### Task goal
Convert the lines from the one containing "Identify the location" through the one containing "center [698, 476].", both included, into a JSON list of strings, one string per line with blank lines omitted. Leave the pictures out of the result.

### Data for this task
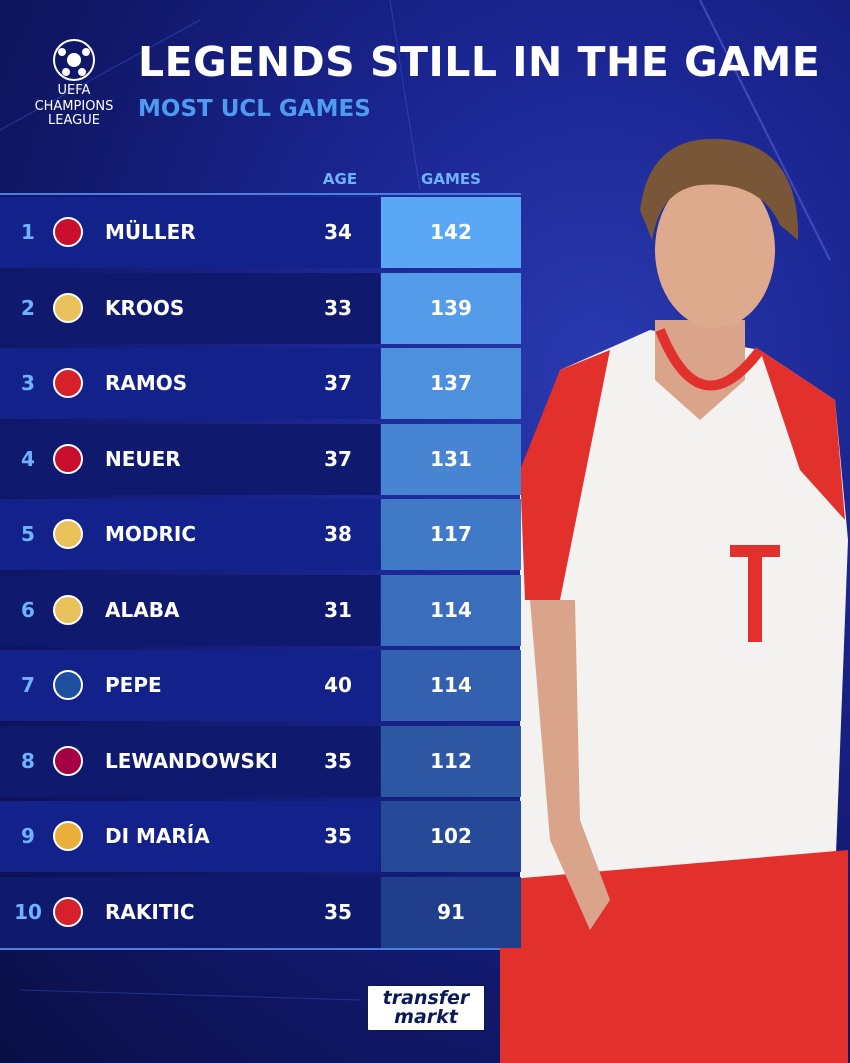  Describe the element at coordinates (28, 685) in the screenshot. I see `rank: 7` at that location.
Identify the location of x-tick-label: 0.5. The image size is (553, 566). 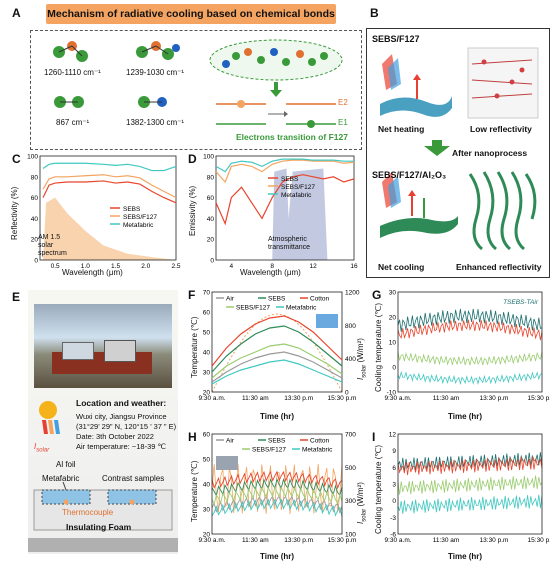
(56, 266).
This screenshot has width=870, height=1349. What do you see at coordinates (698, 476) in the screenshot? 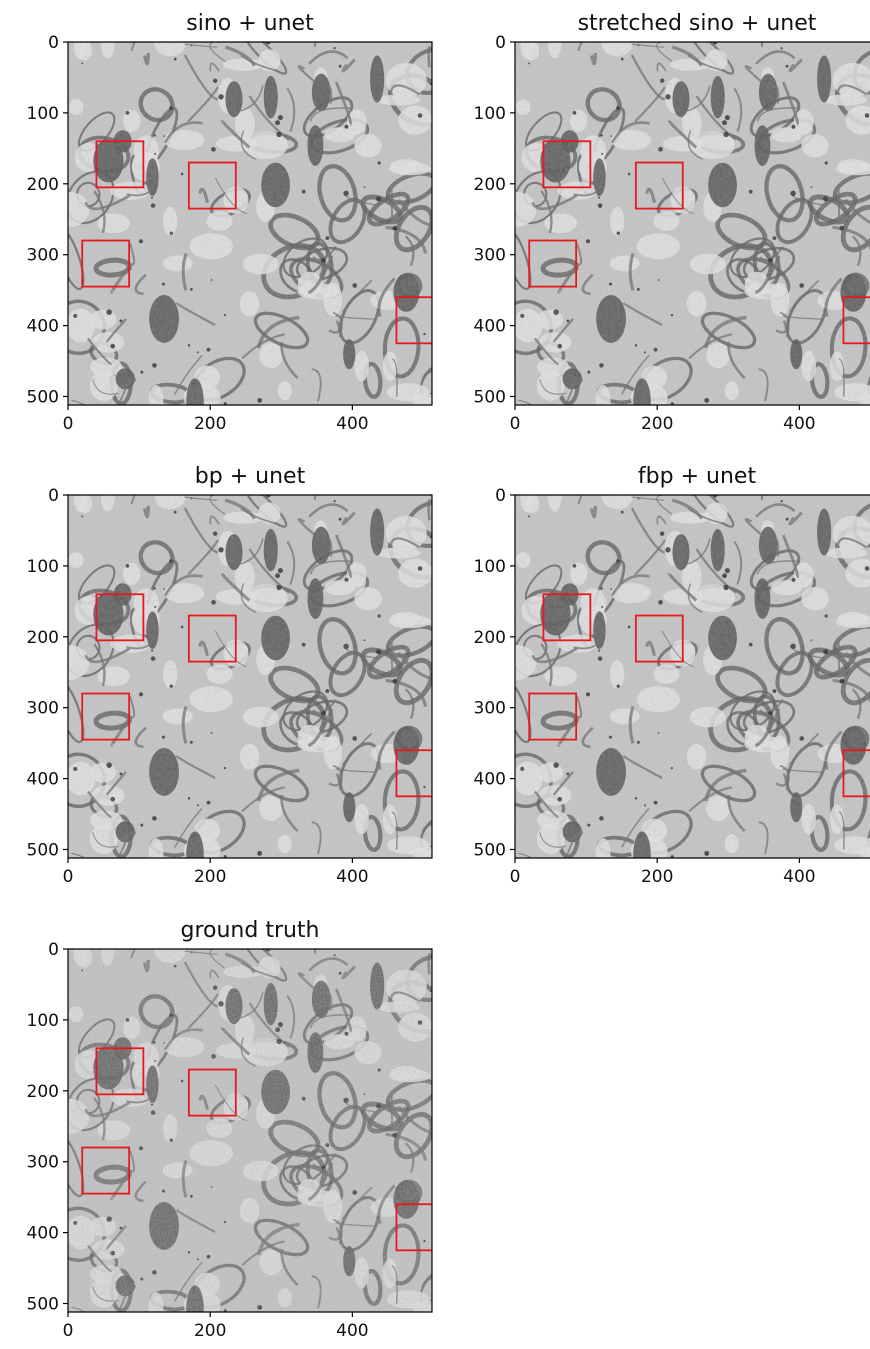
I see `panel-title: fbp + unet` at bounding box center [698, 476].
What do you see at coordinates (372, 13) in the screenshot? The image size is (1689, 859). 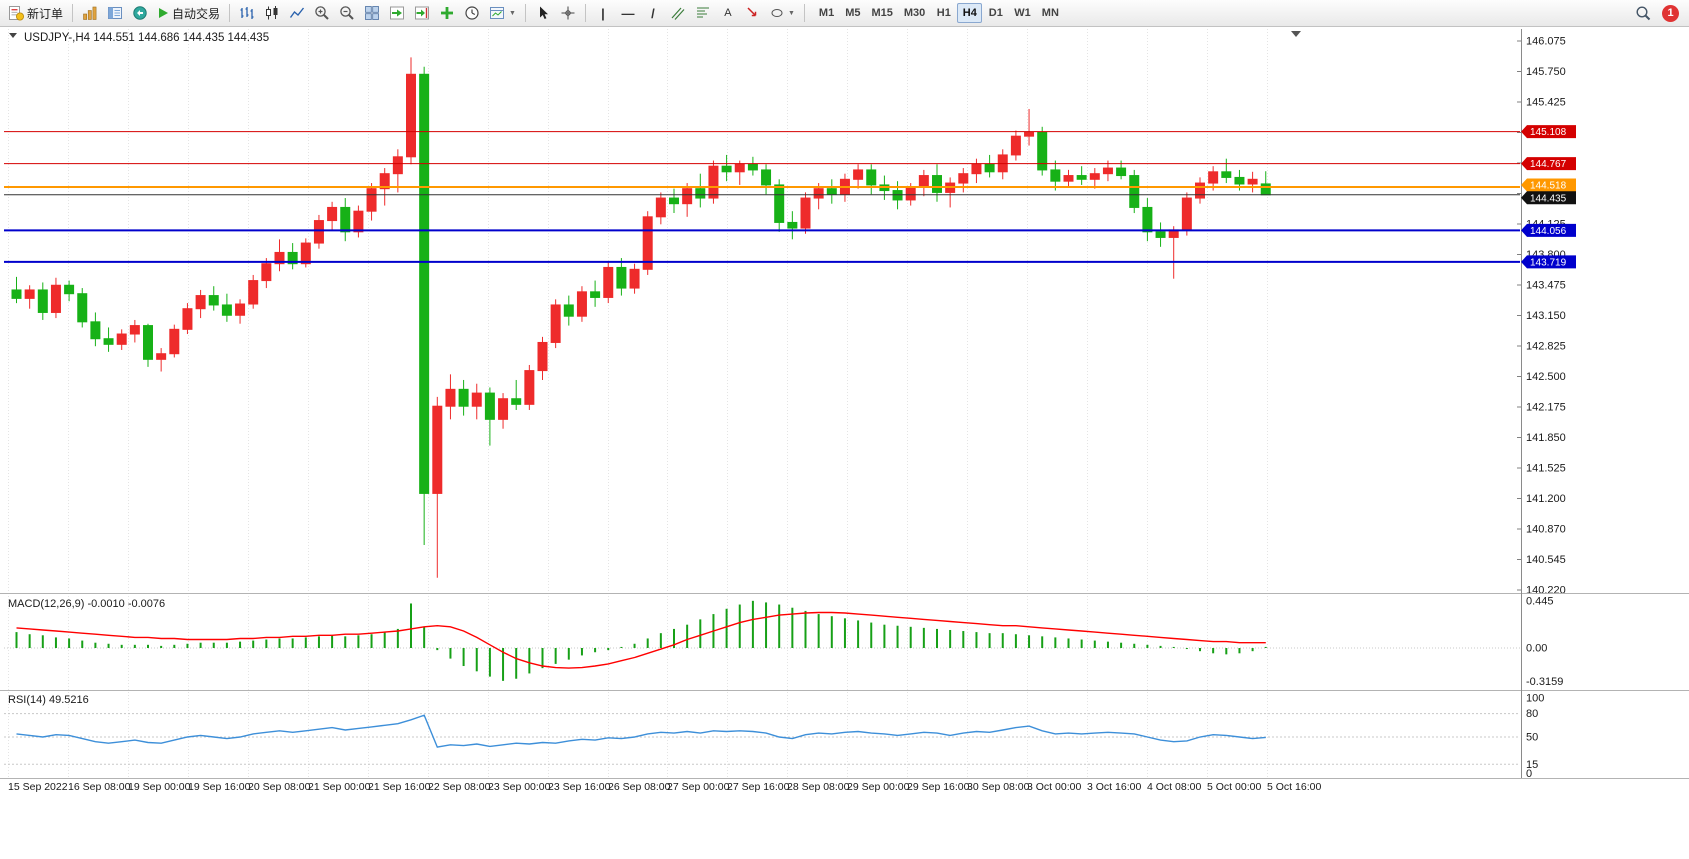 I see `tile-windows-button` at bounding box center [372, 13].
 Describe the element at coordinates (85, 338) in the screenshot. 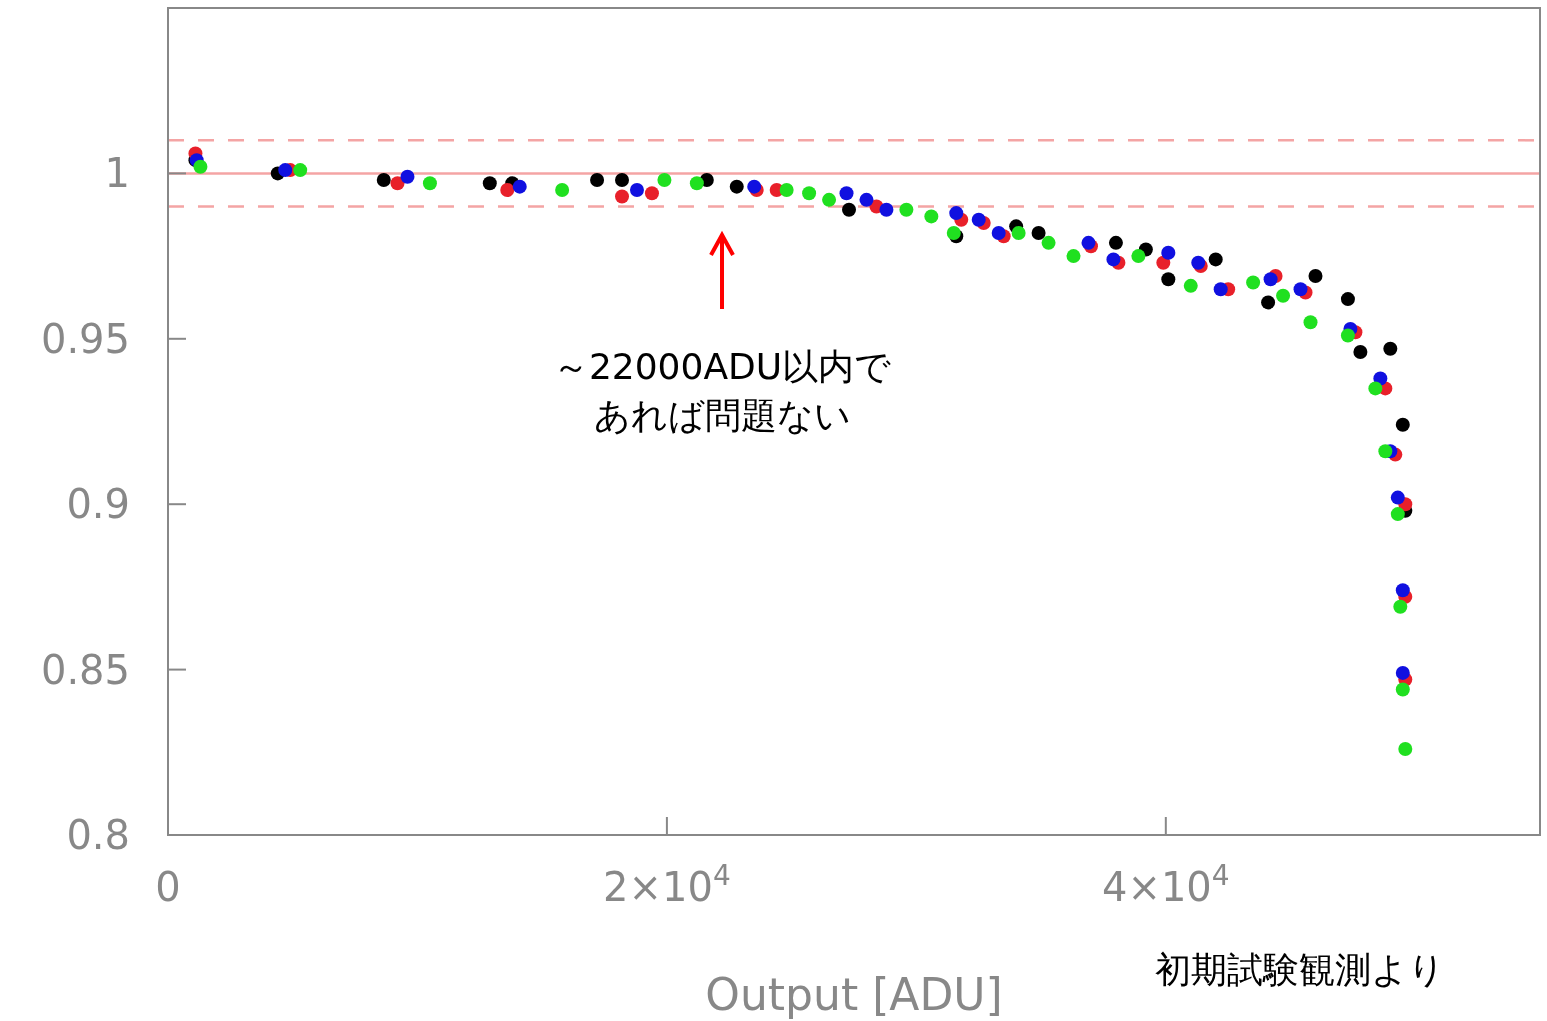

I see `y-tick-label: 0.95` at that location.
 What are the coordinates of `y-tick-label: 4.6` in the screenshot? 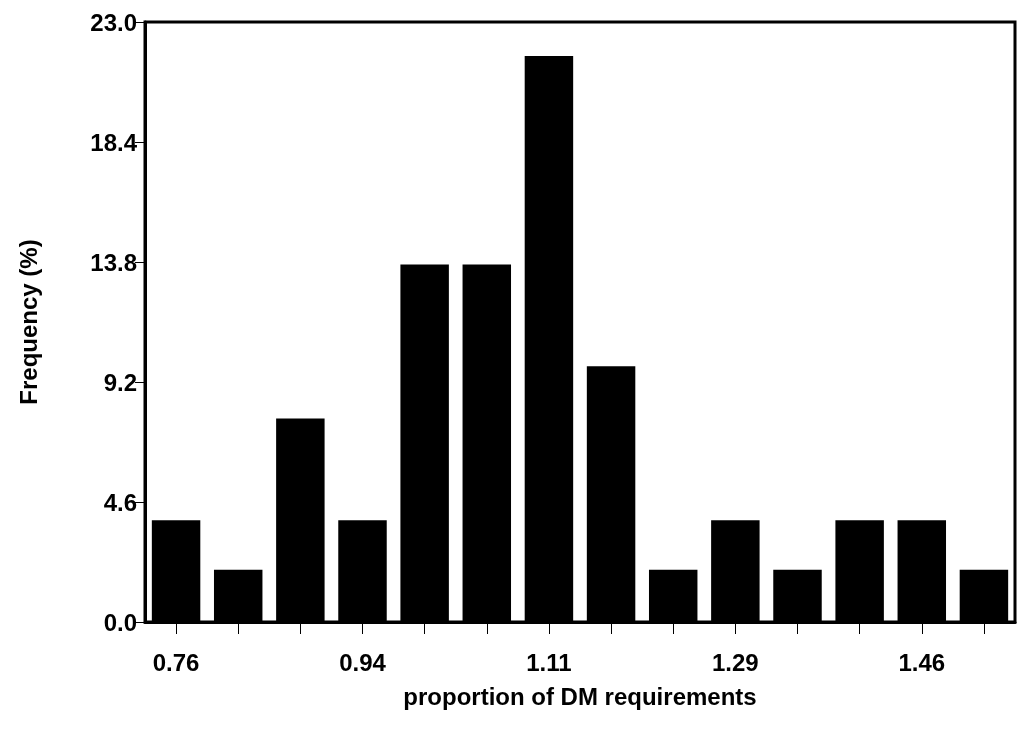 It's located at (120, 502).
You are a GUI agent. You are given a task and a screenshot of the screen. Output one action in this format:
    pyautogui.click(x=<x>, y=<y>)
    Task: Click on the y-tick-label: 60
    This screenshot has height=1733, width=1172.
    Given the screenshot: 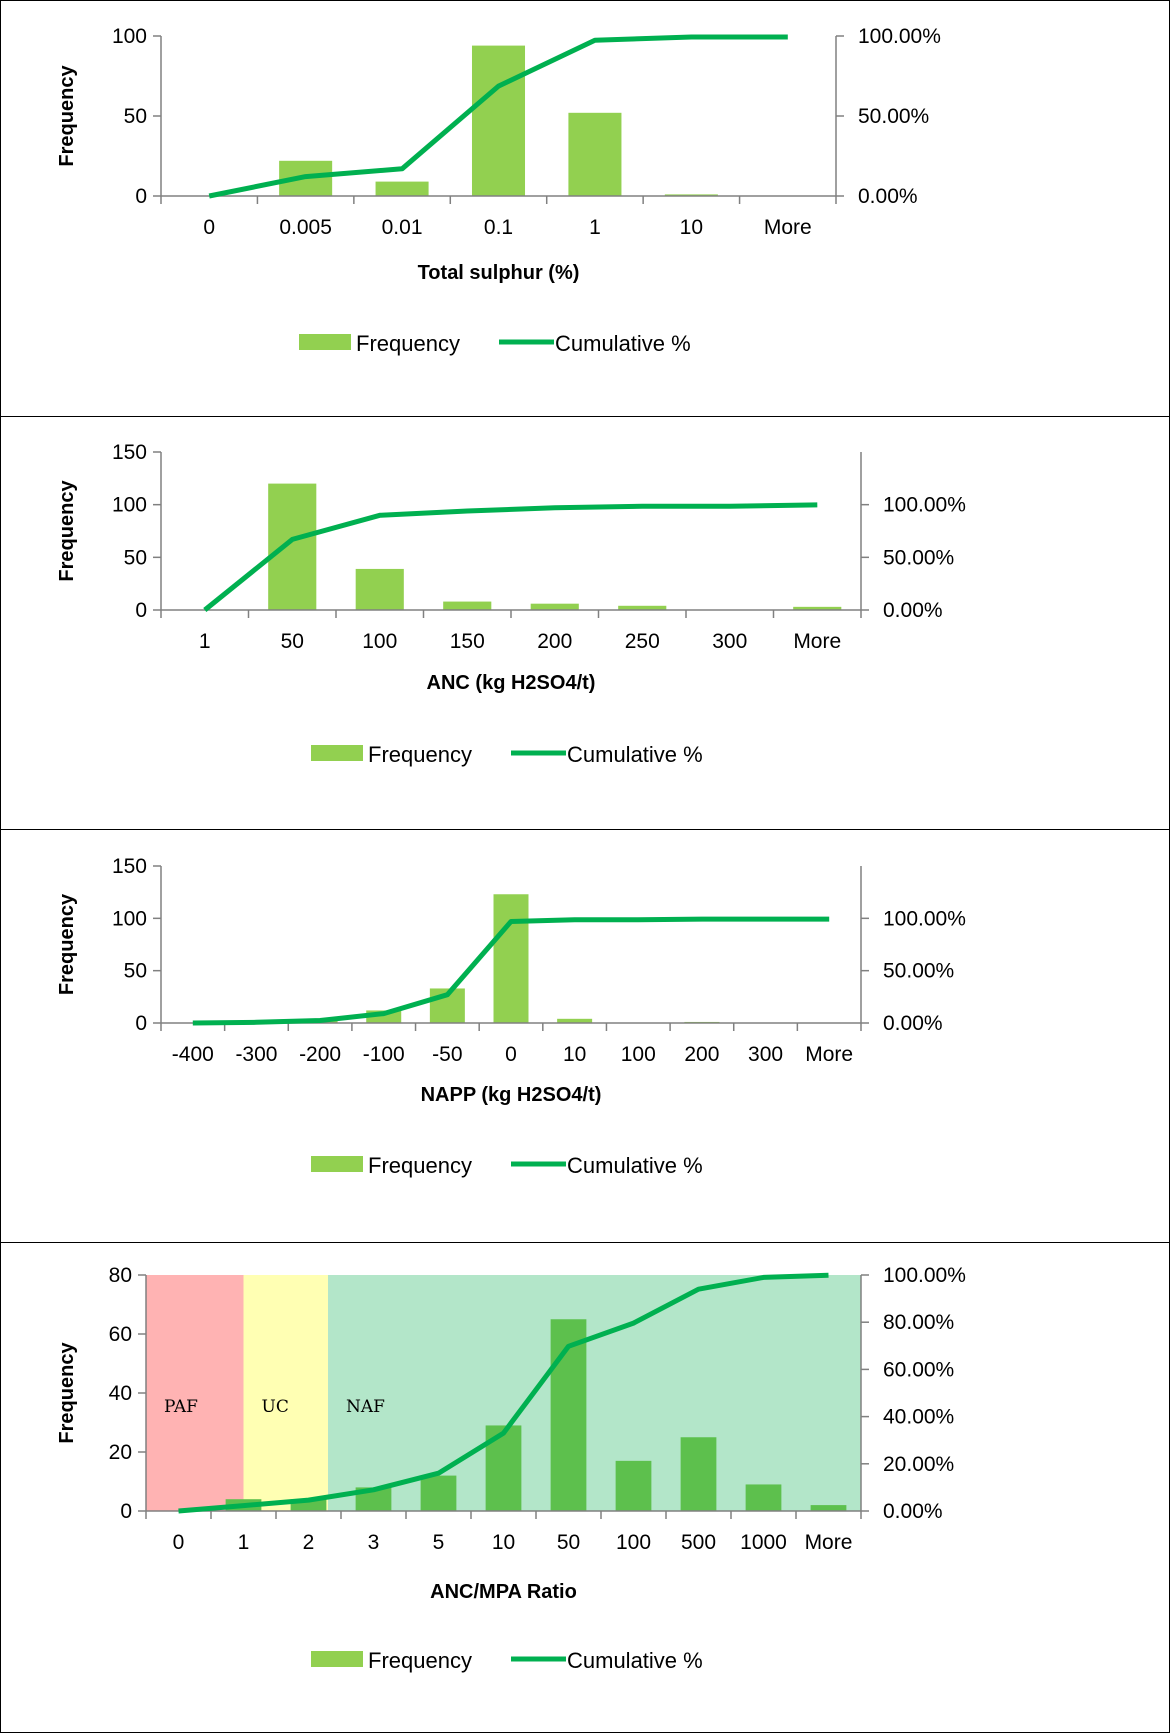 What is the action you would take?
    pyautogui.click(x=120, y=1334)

### Written answer
[
  "Identify the location of x-tick-label: 0.5. The image size is (553, 566). ",
  "(56, 266).",
  "This screenshot has width=870, height=1349. What do you see at coordinates (698, 476) in the screenshot? ",
  "I see `panel-title: fbp + unet` at bounding box center [698, 476]."
]